Your Server, Your Phone: Mastering Infrastructure with the Telegram Monitoring Suite
In the world of system administration, the difference between a minor hiccup and a major catastrophe is often response time. Traditional monitoring tools can be bulky, expensive, or hidden behind complex dashboards. However, by leveraging the versatility and responsiveness of Telegram bots, you can transform your server into a proactive communicator that keeps you informed wherever you are.
Telegram offers unparalleled accessibility; whether you are on a mobile device, a desktop app, or a web interface, your server’s health is always one notification away. Below is an introduction to a suite of four powerful scripts that turn Telegram into the ultimate infrastructure dashboard.
1. The "Safe" Web Watchdog: Domain Uptime Monitoring
The first line of defense is the Safe Web Watchdog. Automated via system cron to run at regular intervals, this script performs non-destructive health checks on your primary domains.
What makes this script efficient is its state management. It records the status of each domain in a local file, ensuring that it only sends a Telegram alert when a site’s status changes (e.g., from UP to DOWN). This eliminates "alert fatigue," so you only hear from your bot when action is actually required.
2. The Stateful System Watchdog: Self-Healing Connectivity
While monitoring is great, automated recovery is better. The WireGuard and NFS Stateful Watchdog (pi_watchdog_auto.sh) is designed to monitor critical backend infrastructure like VPN tunnels and network mounts.
This script is highly responsive: if it detects that a WireGuard tunnel is down, it doesn't just alert you—it attempts to restart the service automatically. It then waits for a short period to verify if the fix worked before sending a final status report to your Telegram chat. This self-healing capability ensures that minor connectivity blips are resolved before you even have a chance to unlock your phone.

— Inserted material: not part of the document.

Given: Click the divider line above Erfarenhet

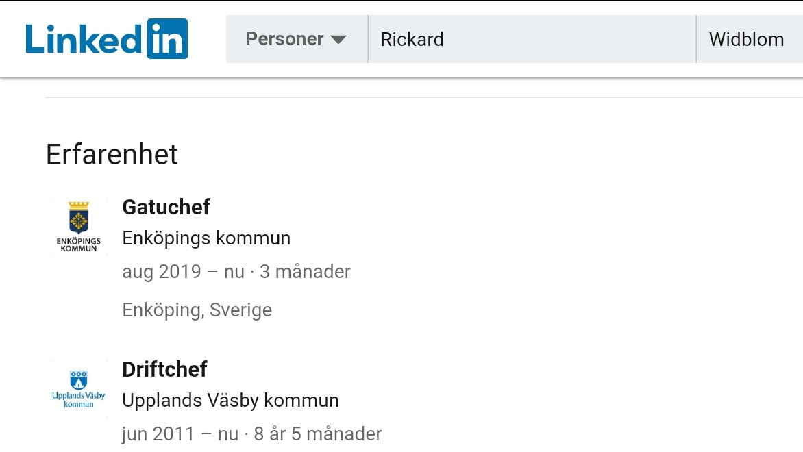Looking at the screenshot, I should click(411, 97).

3. Apache Security & Traffic Monitor: The Daily Deep-Dive
Understanding your traffic patterns is essential for security. The Apache Security and Traffic Monitor provides a comprehensive 24-hour summary of your web server's activity.
This script goes beyond simple counts; it uses advanced log filtering to separate likely humans from known bots based on browser patterns and crawler signatures. Every night, it sends a beautifully formatted Markdown report to Telegram, highlighting unique visitors, 403 forbidden errors, and suspicious "scan attempts" targeting sensitive paths like .env or wp-admin. It even provides a color-coded Security Status—Green for all clear, and Red when attention is needed.
4. The Drupal Event Tracker: Real-Time Application Insights
Finally, for those who need to know exactly who is hitting their site the moment it happens, there is the Drupal Telegram Tracker Module. Unlike the other scripts that run on a schedule, this is an Event Subscriber that lives inside the Drupal CMS.
Whenever a visitor—or a bot like ClaudeBot—accesses a page, the module intercepts the request and instantly captures the Path, Method, IP, and User Agent. This provides an immediate, granular look at application-level traffic that system-level logs might miss.
Conclusion: Why Telegram?
The adaptability of this suite highlights why Telegram is the premier choice for modern monitoring:
- Unified Interface: System health, network connectivity, security audits, and real-time traffic all arrive in a single, searchable chat history.
- Native Push Notifications: You don't need to poll a dashboard; the information finds you.
- Lightweight Efficiency: These scripts use standard system tools like
curl,awk, andgrep, requiring almost zero overhead on your server.
By implementing these four scripts, you move from reactive troubleshooting to proactive infrastructure management, all through the convenience of a Telegram bot.